Which children have worked harder? No one can fairly say, of course, because one man's burden is another man's holiday. And the work we do at one life stage is not comparable to that which we do at others. And of course, we don't always know the backstory of a student's life, and perhaps sitting with my daughter was a man or woman who had also struggled to make it. Yet juxtaposing the two experiences of graduation in my single family, it is clear that we indeed live in what John Edwards refers to as Two Americas. One in which the feedback for hard work is adultation, reverence and privilege. In the other, sighs of relief and reminders that they are still "not quite the same" as those who follow the traditional path.
Yet both Americas are our future, when we are talking about our young adult men and women. No matter which America they come from, the work of the young to make their way is the greatest work they do, regardless of where they go to school, where they graduate from, or who gives them applause. They deserve our pride, our support, our love, and our never ending belief in them. Our hearts should sing for those like the 195 who may still have to struggle as much as for the 30 who will likely cruise to success, but who might leave their high school graduations feeling that it was all for naught in the eyes of that larger world who will judge them. But too often, they don't. And that is something we should all be ashamed of, and work to correct.

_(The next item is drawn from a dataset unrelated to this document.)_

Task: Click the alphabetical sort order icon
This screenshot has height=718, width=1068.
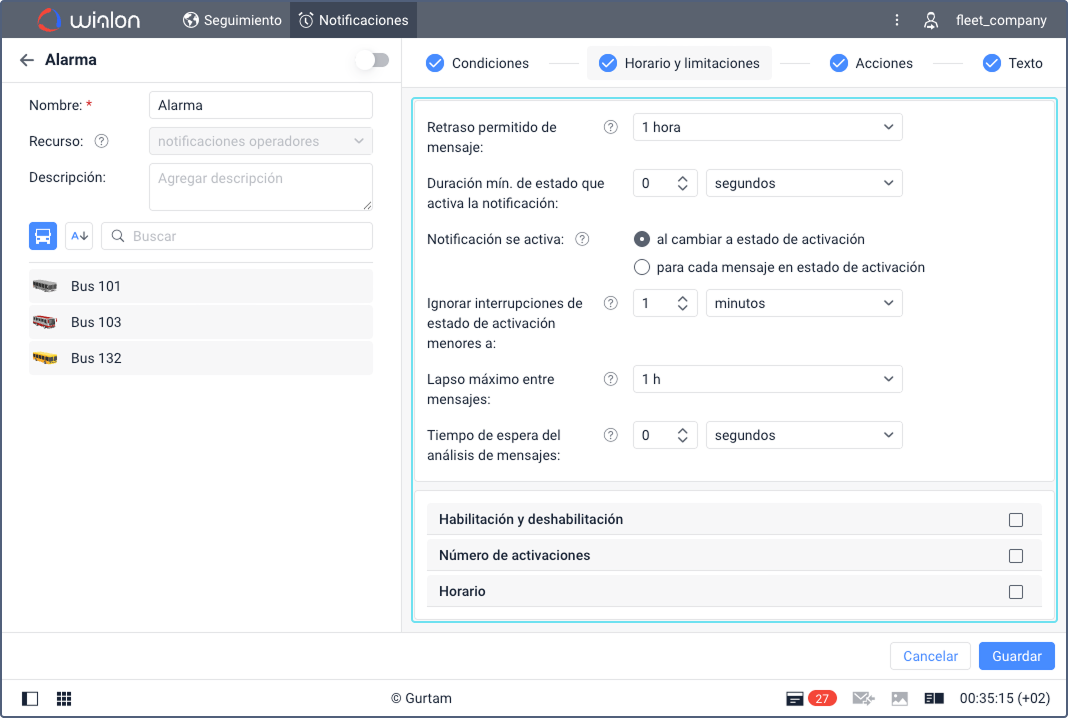Action: pos(79,236)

Regardless of what America your graduate may come from, however, it seems to me that Kiddus I has the same wise advice:
Keep the faith, my brothers and sisters,
It's the cross that you bear,
And Fear Not, sayeth Jah Lord,
Whatsoever man soweth,
They all will reap the fruits of their labors,
Yes they will,
In the end.
To all our Graduates in Zion (including my own two) know that out there, somewhere, someone is very very proud of you. And has your back, no matter which path you took to Zion.